Fig. 5 |. Clinical relevance of tumor antigen reactive KIR⁺CD8⁺ T cells.

a, Table of clinical and surface protein-encoding genes selected by the Lasso Logistic model to classify circulating CD8⁺ T cells as tumor antigen reactive, KIR⁺CD8⁺ T cells (left). Receiver operating curves summarizing the predictive accuracy of the Lasso Logistic model classifier in the immunotherapy-naive (center) and immunotherapy resistant (right) scRNA-seq cohorts. b,c, Three-year OS based on a high (> median) or low (≤ median) frequency of tumor antigen reactive, KIR⁺CD8⁺ T cells identified using the Lasso Logistic model classifier in patients with advanced melanoma (n = 29) (b) and the subset of patients with disease progression following immunotherapy (n = 12, Immunotherapy resistant) (c). d, Three-year OS based on a high (> median) or low (≤ median) frequency of the tumor antigen reactive, KIR⁺CD8⁺ T cells in the flow cytometry cohort (n = 47).

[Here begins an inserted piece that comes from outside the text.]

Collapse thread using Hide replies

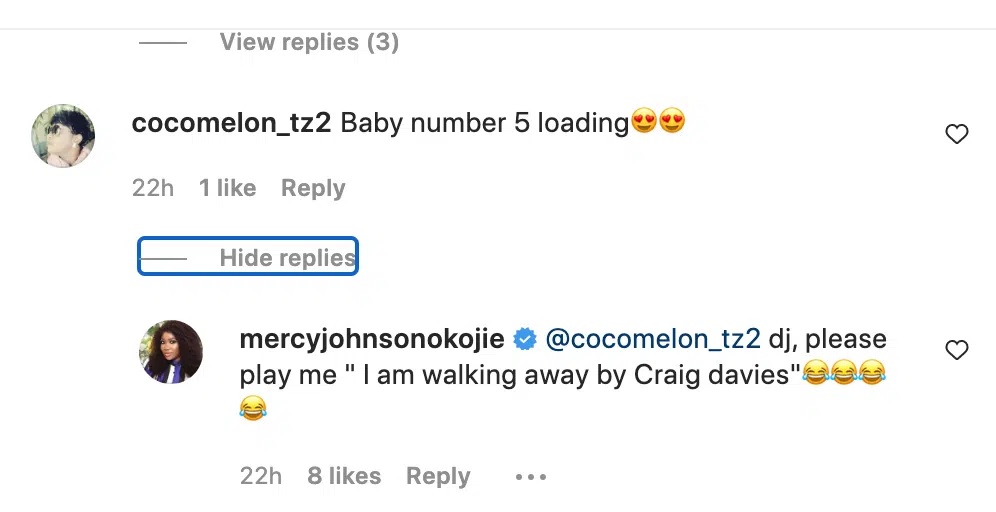click(287, 258)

Between-group differences are measured by Gehan–Breslow–Wilcoxon test (P < 0.05). e, Frequency of KIR⁺CD8⁺ T cells in the blood of patients with advanced melanoma based on treatment history (Untreated, n = 18; Immunotherapy resistant, n = 29). Data are presented as mean values ± s.e.m. Between-group differences determined by two-sided Wilcoxon rank-sum testing (P = 0.05).